Tipping hiring conditions in young workers’ favour could have a detrimental effect on their long-term prospects, says Tom Walker
A policy allowing UK employers to favour British-born candidates over those from overseas could have a negative effect on the long-term prospects of young British workers, according to StuRents.com co-founder and director Tom Walker.
In an exclusive chat with Growth Business, Walker said that, although the move would give domestic candidates an advantage in the short-term, the “populist” policy may shelter young British workers from true competition and give them a skewed perception of the labour market.
“Whenever you put borders around a part of the labour market you create an unnnatural safety net for domestic candidates, which I do believe it would have a negative effect on British workers in the long-term,” he said.
Walker went on to say that such a move would “temporarily remove the competitive aspect” of the labour market – leading to a situation in which British workers were given a false sense of security from a skills perspective when framed against the backdrop of competitive international labour markets.”

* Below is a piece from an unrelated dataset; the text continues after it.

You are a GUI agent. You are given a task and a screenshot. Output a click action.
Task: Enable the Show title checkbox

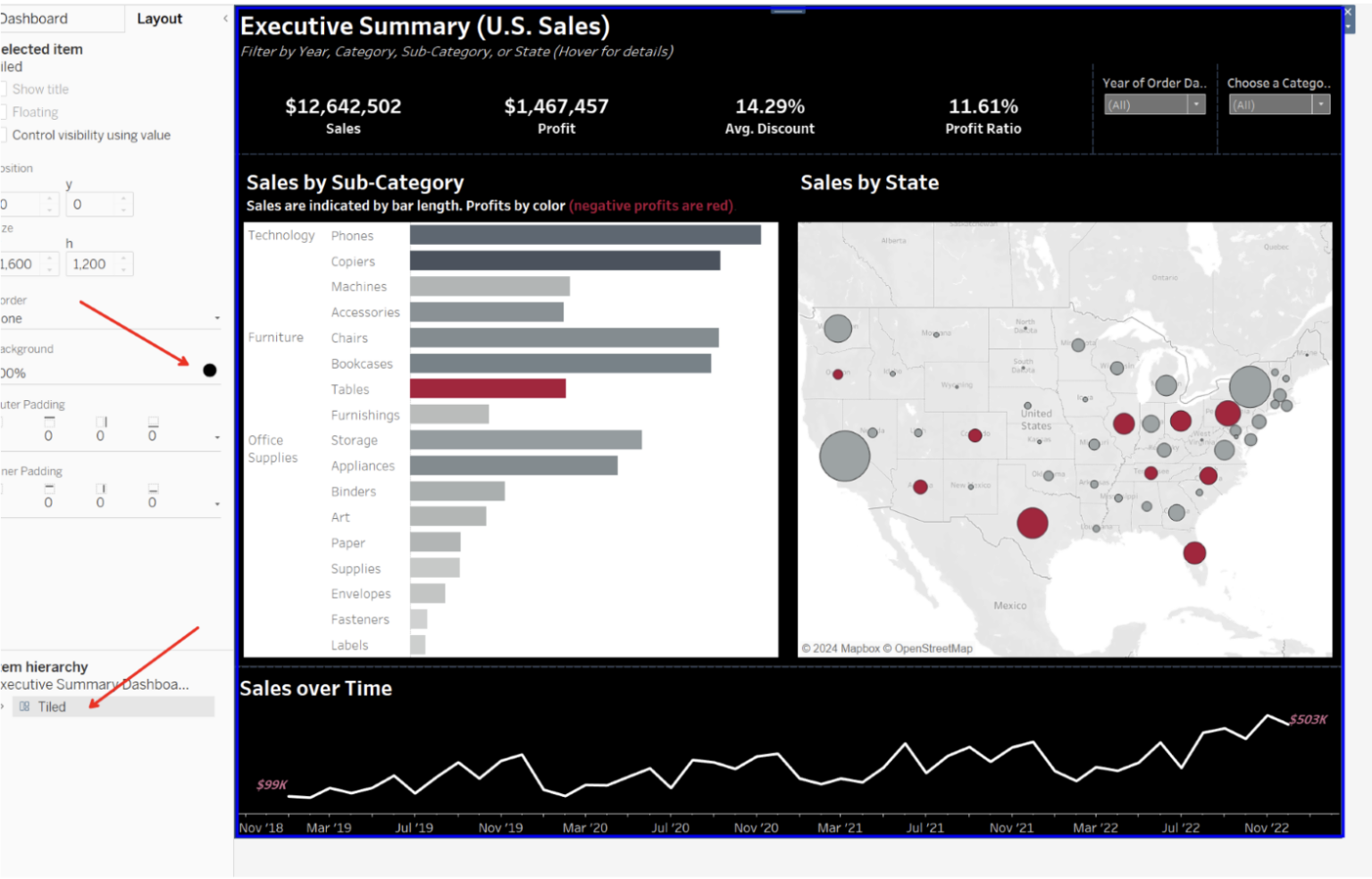coord(4,88)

Even if employers were allowed to choose domestic candidates as a matter of course, Walker doubts how effective the policy would be.
“Businesses want top talent, regardless of where it comes from. I would therefore be very surprised if any business did in fact take advantage of any such policy as you will always select your talent from the broadest pool of candidates possible,” he said.
“Artificially narrowing your selection pool, and therefore increasing the risk that you miss finding the best person for the job, is nonsensical.”
As a company that relies on being able to attract developers, restricting the availability of Non-domestic EU workers would negatively impact StuRents.com, according to Walker. He added that for start-ups and small companies access to developers from overseas is crucial as the large corporates can price them out of the market for the top domestic talent.
While accepting that workers coming from overseas can “normalise” the average pay for workers in the UK, he counters that the pricing for labour is also “set by supply and demand”.
Baxter Freight founder and self-styled “SME champion” Ian Baxter was also critical of Farage’s position. He called the concept of reserving British jobs for British people “nonsense”.
“Business success relies on getting the best people to do the best job- it’s a no-brainer,” he added.